Um Antworten auf die Frage der Wiederverkaufswerte liefern zu können, werten Wissenschaftler*innen des IPH derzeit umfangreiche Datensätze aus, die von der globalen online-Handelsplattform für Windenergieanlagen wind-turbine.com zur Verfügung gestellt wurden. Auf der Plattform werden primär gebrauchte Windenergieanlagen sowie deren Großkomponenten gehandelt. Dadurch konnten im Laufe der vergangenen Jahre umfassende Daten zu Angeboten und Gesuchen zusammengetragen werden, darunter auch die jeweiligen Budgetvorstellungen der Nutzer*innen hinsichtlich unterschiedlicher Anlagentypen.
Datenaufbereitung und -auswertung durch den Einsatz von Data-Science-Methoden
Zur Auswertung der Daten setzen die Wissenschaftler*innen des IPH auf Data-Science-Methoden in der Programmiersprache Python. Durch den Einsatz integrierter Machine-Learning-Algorithmen können Modelle abgeleitet werden, die die Wiederverkaufswerte der WEA basierend auf unterschiedlichen Input-Merkmalen wie Hersteller, Größe oder Alter prognostizieren können.
Doch bevor jene Machine-Learning-Modelle zuverlässig trainiert werden können, bedarf es zunächst einer systematischen Aufbereitung der Daten (Engl. data preprocessing). Dazu zählen Aufbereitungsschritte wie das Entfernen von Ausreißerwerten, der Umgang mit fehlenden Werten, die Kodierung kategorischer Merkmale und das Skalieren numerischer Merkmale. Einige dieser Schritte sind im Hinblick auf die zur Verfügung gestellten Daten besonders wichtig, da die Datenerhebung durch die Plattform auf überwiegend uneingeschränkten Eingaben der Nutzer*innen beruht. Die angedeutete Inhomogenität der Daten verdeutlicht auch eine Visualisierung fehlender Werte in Bild 2 (weiß bedeutet fehlende Werte). Um valide Modelle ableiten zu können, ist es daher entscheidend, entsprechende Aufbereitungsschritte zielgerichtet vor dem Anlernen der Modelle durchzuführen. Die Python-Bibliothek scikit-learn liefert eine Vielzahl an Modulen, die Data Scientists dabei maßgeblich unterstützen.
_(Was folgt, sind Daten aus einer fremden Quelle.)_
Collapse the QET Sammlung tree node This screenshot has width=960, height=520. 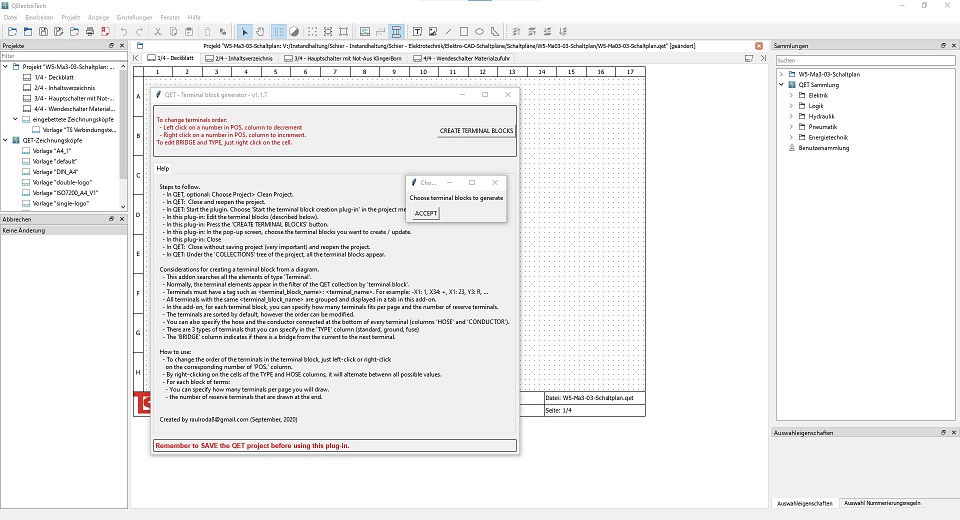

Interessante erste Erkenntnisse liefert beispielsweise eine Gegenüberstellung der unterschiedlichen Verteilung der Budgetvorstellungen von Angeboten (Verkäufern) und Gesuchen (Käufern) mit Hilfe von Boxplots (siehe Bild 3). Dies lässt vermuten, dass potenzielle Käufer grundsätzlich bereit sind mehr zu zahlen, als von den potenziellen Verkäufern für die Altanlagen verlangt wird.
Weitere aufschlussreiche Erkenntnisse liefert eine Aufschlüsselung der Budgetvorstellungen der Nutzer*innen je nach Hersteller (siehe Bild 4). Dies verdeutlicht zudem, dass WEA namhafter Hersteller wie Enercon oder Vestas durchaus ansehnliche Erlöse auf dem Zweitmarkt generieren können.
Nächste Schritte im Rahmen der Analyse der Wiederverkaufswerte
Nach erfolgter intensiver Datenaufbereitung, explorativer Sichtung und Visualisierung, umfassen die nächsten Schritte der IPH-Wissenschaftler*innen die Entwicklung und Bewertung unterschiedlicher Machine-Learning-Modelle zur zuverlässigen Prognose der Zweitmarktwerte der WEA.
Das Ziel besteht letztlich in der Bereitstellung der Modelle innerhalb eines ganzheitlichen, kostenfreien Software-Tools des TransWind-Forschungsprojektes. Anwender können dieses Tool zukünftig einsetzen, um standortbasiert und unter Berücksichtigung weiterer spezifischer Einflussfaktoren die ideale Nachnutzungsstrategie für ihre WEA zu identifizieren.